Ethiopia's economy has undergone major reforms since May 1991, when a market-oriented government came to power. Droughts, civil war, and cross-border conflicts have devastated the economy as much as socialist-style totalitarianism. The government continues to institute economic reforms designed to liberalize the economy and increase the role of private capital. Land, however, as of 2002 remained firmly in the hands of the government. A large trade deficit hampers economic development.
Agriculture, hunting, forestry, and fishing engaged 85% of the Ethiopian population and in 2002 accounted for over half of GDP and almost all exports. The agricultural sector is diverse, producing maize, sorghum, millet, other cereals (barley, wheat, and teff), tubers, and sugarcane. Coffee generated $175 million in exports in 2001 (down from $262 million in 2000), which was 60% of export earnings. Livestock production is also important, responsible for around 20% of export earnings.
The manufacturing sector, centered around Addis Ababa, produces construction materials, metal and chemical products, and basic consumer goods including food, beverages, leather, clothing and textiles.

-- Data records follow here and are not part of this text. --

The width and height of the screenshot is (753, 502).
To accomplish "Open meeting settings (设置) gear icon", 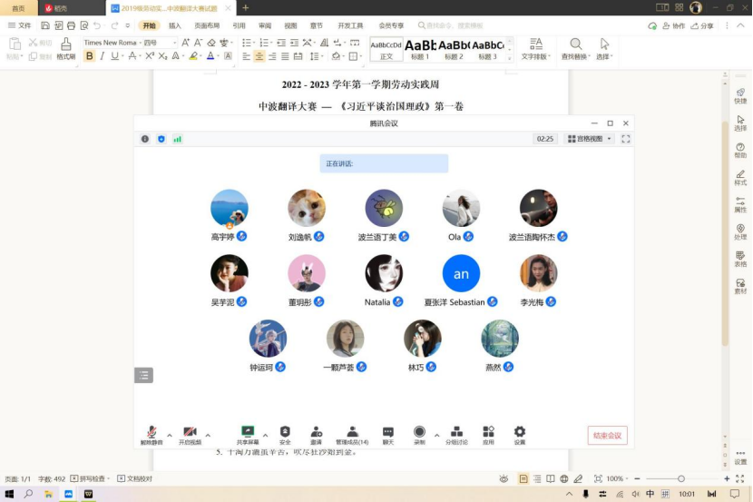I will pos(519,432).
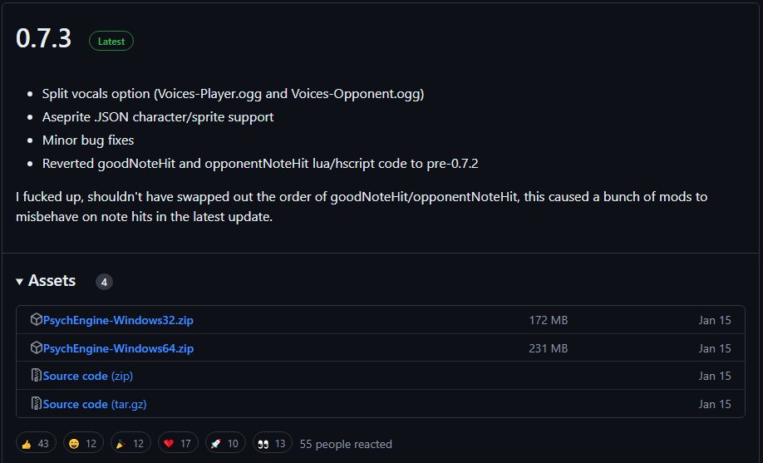
Task: Download PsychEngine-Windows32.zip
Action: click(x=118, y=320)
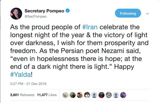The height and width of the screenshot is (103, 159).
Task: View the 11,477 Likes list
Action: tap(47, 95)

Over 90% of large-scale industry is state owned.
Ethiopia produces gold and has additional undeveloped deposits of platinum, marble, tantalite, copper, potash, salt, soda ash, zinc, nickel, and iron. Natural gas is found in the Ogaden.
To break the cycle of famine, the government has promoted extension services and fertilizers in the hope that farmers could realize their potential and poverty would be reduced. After the border war with Eritrea ended in 2000, however, bumper crops were offset by farmers' inability to find markets for their goods. The progress in the country's economic fortunes that began in the 1990s was largely quashed by the 1998–2000 war and a sharp decline in international coffee prices. Nonetheless, new building projects were due to begin in the early 2000s; dams, a new airport building, and a $15 million sugar-processing factory numbered among them. Reforms are needed in the financial sector, telecommunications, land ownership, and a cumbersome bureaucracy. The World Bank granted Ethiopia $450 million for post-war reconstruction, and the EU was an equally large contributor of development aid in 2003.